Chapter 7 - Unsupervised Learning

7.1 Chapter Overview

Unsupervised Learning is a Machine Learning approach where the model learns from data without labelled output. Unlike supervised learning, there is no target column such as Pass/Fail or Price. The algorithm studies the structure of the data and discovers hidden patterns automatically.

Unsupervised learning is commonly used for customer segmentation, market analysis, anomaly detection, document grouping, image compression and dimensionality reduction.

Learning Outcome: By the end of this chapter, learners should be able to explain clustering and dimensionality reduction, apply K-Means, Hierarchical Clustering, DBSCAN and PCA, and discover hidden patterns in datasets.

1Collect Unlabeled Data

2Scale Features

3Find Groups

4Reduce Dimensions

5Interpret Patterns

7.2 Supervised vs Unsupervised Learning

Aspect	Supervised Learning	Unsupervised Learning
Target label	Available	Not available
Goal	Predict known output	Discover hidden structure
Example	Predict Pass or Fail	Group students by learning behavior
Algorithms	Linear Regression, Logistic Regression	K-Means, DBSCAN, PCA

Simple Example: If you already know which students passed or failed, that is supervised learning.
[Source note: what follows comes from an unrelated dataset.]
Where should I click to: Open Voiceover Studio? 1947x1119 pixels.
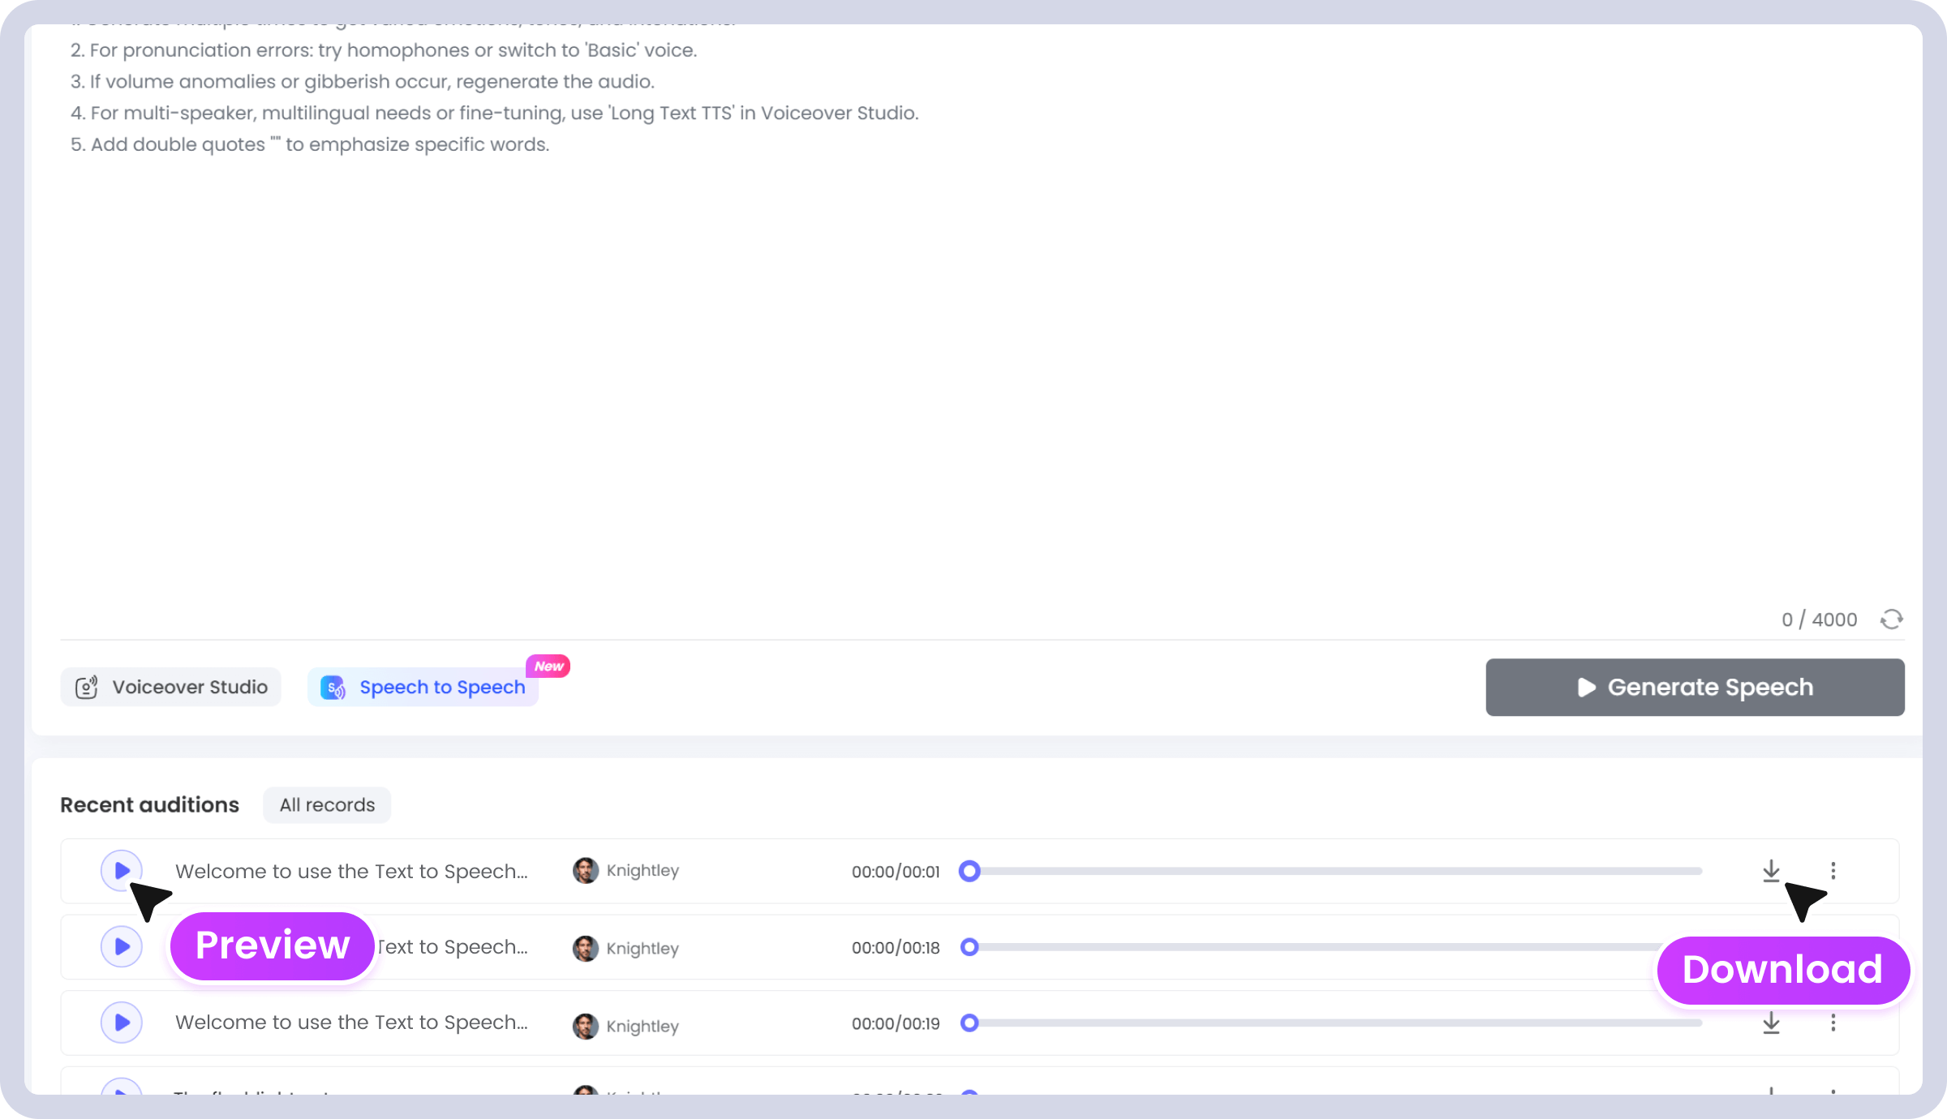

If you only have attendance, marks and study hours and want to discover natural student groups, that is unsupervised learning.

7.3 Main Types of Unsupervised Learning

Clustering

Groups similar data points together. Example: grouping customers based on spending behavior.

Dimensionality Reduction

Reduces many features into fewer important components. Example: reducing 20 features into 2 for visualization.

Anomaly Detection

Finds unusual data points. Example: detecting abnormal bank transactions.

Association Discovery

Finds relationships between items. Example: customers who buy bread may also buy butter.

7.4 What is Clustering?

Clustering is the process of grouping similar data points together. The model does not know the group names in advance. It creates groups based on similarity, distance and data patterns.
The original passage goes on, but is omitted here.